From Big Data to Long Data

Stephen Few on Big Data is worth a read. Remember the SOA years? Service Oriented Architecture? My biggest problem with SOA was - and is - that there is no sane, concise, consensus on what an SOA is. No yardstick that could be used to determine whether or not something claiming to be an SOA really had some agreed-upon set of attributes.

Now whatever else you might think of "structured programming" or "object oriented design" or "flow based programming", at least they have identifiable technical characteristics that are generally agreed upon. I have seen all of the following claimed as "SOA"s : Relational Databases, J2EE, SOAP/WSDL, synchronous and asynchronous method invocations, CORBA, DCOM, MQSeries....

I tried - and failed - back in the day, to promote the idea that asynchronous structured message passing is the key defining characteristic of an SOA. (I believe that synchronous invocation of functions/methods/services is the root of all evil at Internet scale, but that is another story for another day.)

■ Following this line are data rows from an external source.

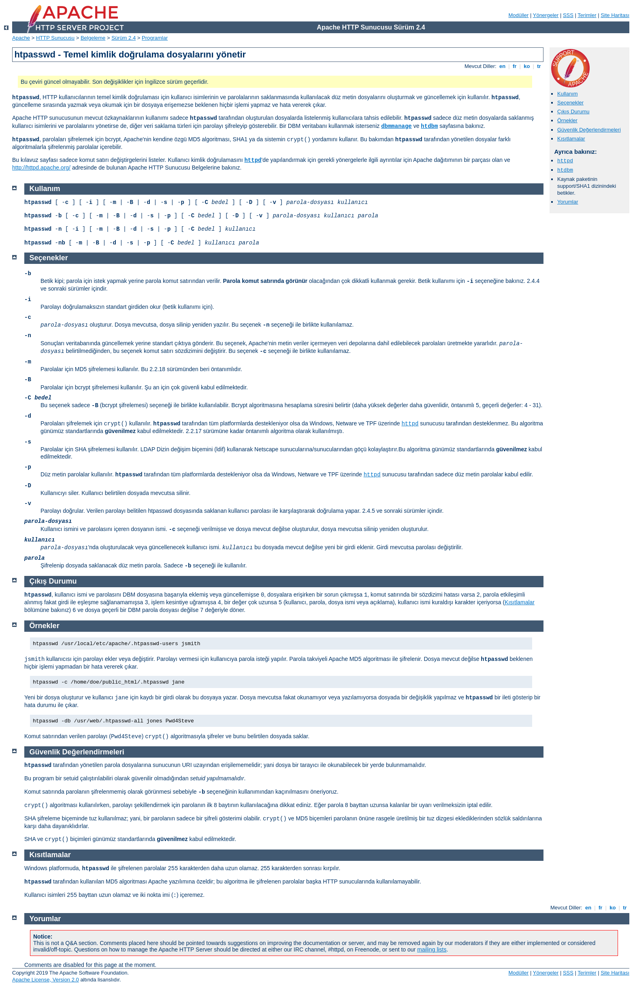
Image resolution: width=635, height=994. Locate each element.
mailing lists (431, 949)
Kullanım (567, 94)
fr (514, 66)
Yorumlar (567, 202)
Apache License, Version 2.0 (45, 980)
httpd (252, 160)
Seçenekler (570, 103)
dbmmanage (396, 126)
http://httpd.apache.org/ (41, 167)
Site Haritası (615, 15)
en (502, 66)
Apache (21, 38)
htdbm (429, 126)
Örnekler (567, 120)
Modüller (519, 15)
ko (526, 66)
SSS (568, 15)
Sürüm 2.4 (123, 38)
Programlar (155, 38)
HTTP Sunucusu (55, 38)
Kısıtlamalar (571, 139)
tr (539, 66)
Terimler (586, 15)
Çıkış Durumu (573, 111)
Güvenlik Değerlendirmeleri (589, 130)
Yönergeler (546, 15)
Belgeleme (93, 38)
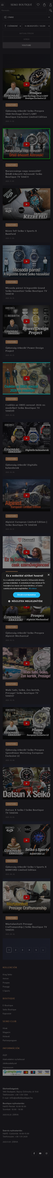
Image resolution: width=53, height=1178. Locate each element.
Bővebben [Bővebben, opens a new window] (33, 588)
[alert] (26, 589)
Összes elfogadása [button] (26, 595)
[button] (26, 601)
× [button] (48, 575)
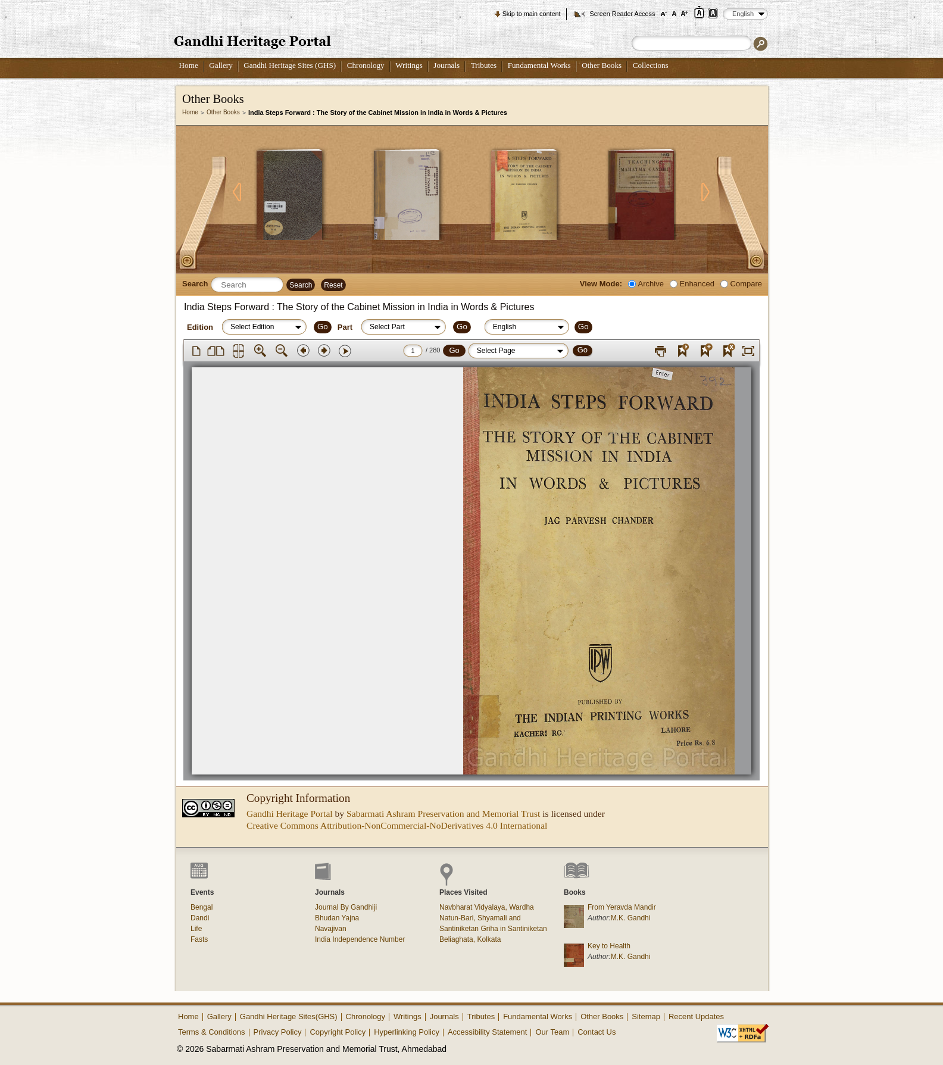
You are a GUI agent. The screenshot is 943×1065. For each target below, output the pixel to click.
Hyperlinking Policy (406, 1031)
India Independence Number (360, 939)
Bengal (202, 907)
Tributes (484, 65)
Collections (651, 65)
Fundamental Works (539, 65)
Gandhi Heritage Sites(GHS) (289, 1016)
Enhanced (697, 283)
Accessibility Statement (487, 1031)
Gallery (221, 65)
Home (188, 65)
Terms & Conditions (211, 1031)
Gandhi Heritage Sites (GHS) (289, 65)
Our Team (552, 1031)
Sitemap (646, 1016)
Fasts (199, 939)
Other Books (602, 65)
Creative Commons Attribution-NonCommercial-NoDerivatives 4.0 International (396, 825)
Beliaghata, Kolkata (470, 939)
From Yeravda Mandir (622, 907)
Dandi (200, 918)
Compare (746, 283)
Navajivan (330, 929)
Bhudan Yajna (337, 918)
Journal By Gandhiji (346, 907)
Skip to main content (531, 13)
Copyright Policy (338, 1031)
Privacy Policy (278, 1031)
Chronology (366, 65)
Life (196, 929)
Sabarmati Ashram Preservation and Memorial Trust (443, 813)
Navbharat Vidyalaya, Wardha (486, 907)
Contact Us (596, 1031)
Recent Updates (696, 1016)
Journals (446, 65)
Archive (651, 283)
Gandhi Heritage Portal (289, 813)
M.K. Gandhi (631, 918)
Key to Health (609, 946)
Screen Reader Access (622, 13)
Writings (409, 65)
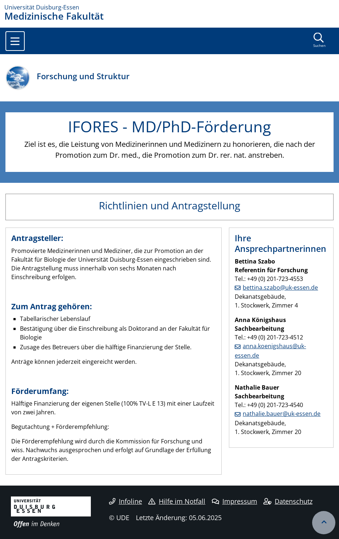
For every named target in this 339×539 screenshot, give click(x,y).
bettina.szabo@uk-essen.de (280, 287)
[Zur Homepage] (169, 7)
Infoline (125, 501)
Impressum (234, 501)
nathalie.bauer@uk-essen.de (281, 414)
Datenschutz (287, 501)
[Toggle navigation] (15, 41)
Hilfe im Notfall (176, 501)
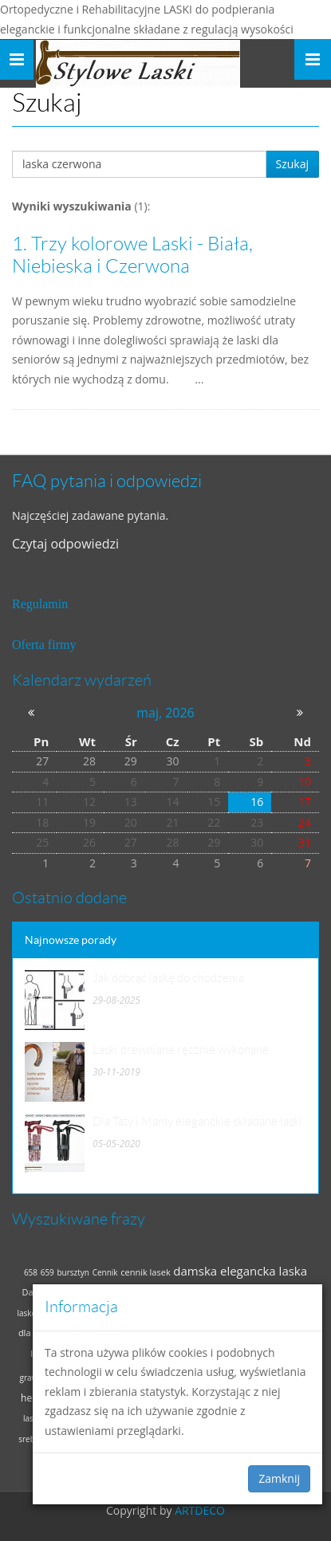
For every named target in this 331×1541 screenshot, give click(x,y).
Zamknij (279, 1478)
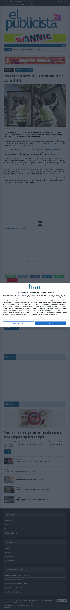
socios (19, 295)
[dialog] (35, 305)
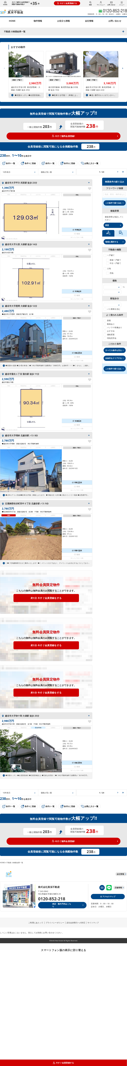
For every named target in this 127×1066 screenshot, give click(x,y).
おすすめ (109, 331)
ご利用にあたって (35, 922)
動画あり (109, 324)
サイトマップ (93, 922)
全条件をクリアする (113, 358)
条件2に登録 (67, 163)
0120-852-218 (51, 899)
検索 (90, 3)
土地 (107, 268)
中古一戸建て (113, 263)
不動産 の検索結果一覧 (14, 31)
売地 (110, 273)
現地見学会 (110, 338)
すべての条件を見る (113, 350)
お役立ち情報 (63, 20)
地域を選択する (111, 242)
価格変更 (109, 334)
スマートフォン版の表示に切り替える (63, 950)
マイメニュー (101, 3)
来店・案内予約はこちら (61, 905)
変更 (107, 225)
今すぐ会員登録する (67, 3)
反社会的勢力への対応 (76, 922)
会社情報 (89, 20)
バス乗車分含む (112, 309)
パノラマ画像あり (113, 327)
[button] (122, 67)
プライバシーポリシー (55, 922)
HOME (5, 3)
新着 (107, 320)
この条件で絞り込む (113, 203)
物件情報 (38, 20)
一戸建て (109, 255)
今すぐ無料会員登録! (63, 136)
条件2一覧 (48, 163)
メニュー (122, 4)
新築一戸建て (113, 260)
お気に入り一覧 (89, 163)
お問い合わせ (111, 4)
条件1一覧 (8, 163)
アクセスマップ (107, 896)
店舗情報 (118, 887)
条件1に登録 (28, 163)
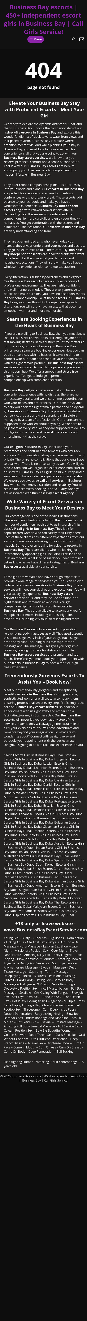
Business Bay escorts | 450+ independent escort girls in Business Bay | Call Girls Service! (43, 19)
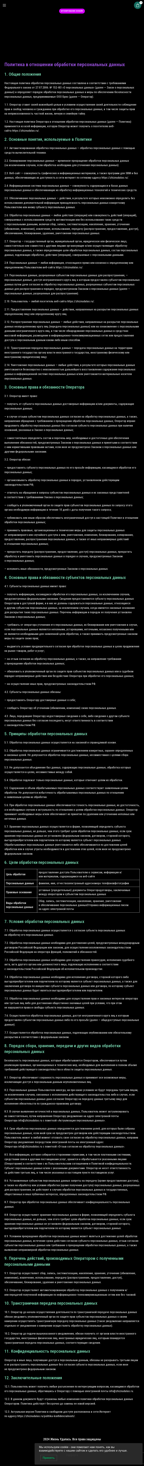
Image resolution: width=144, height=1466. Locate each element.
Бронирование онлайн (72, 11)
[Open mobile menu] (4, 5)
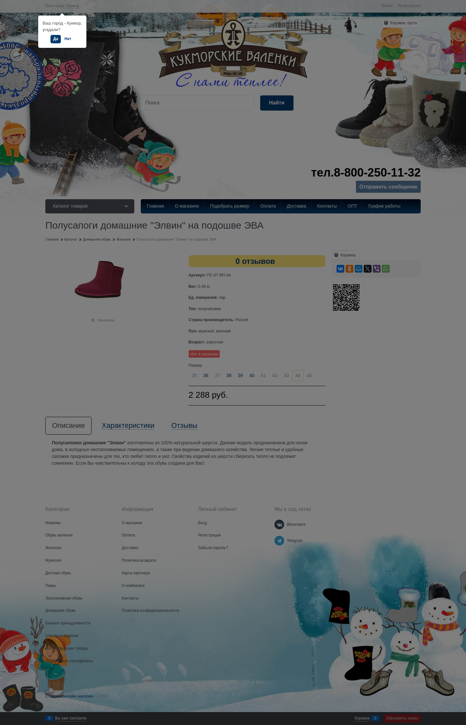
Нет (67, 39)
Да (55, 39)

Today, there is a real risk that Big Data will be as content-free as SOA turned out to be. That would be a shame. At the risk of repeating my SOA mistake by putting forth what I believe to be the defining characteristic of big data, I hereby asset that IMO, the modelling of *time* is what makes Big Data different from other data.

Gone are the days of "the backup". Gone are the days of Relational Models that just record "now". We can and should move to a model of computing in which history (last second, last hour, last year...) is a first class member of our models so that we can query and mine it for insights.

Samuel Arbesmen is on to something. Read this, then go read his book The Half-life of Facts.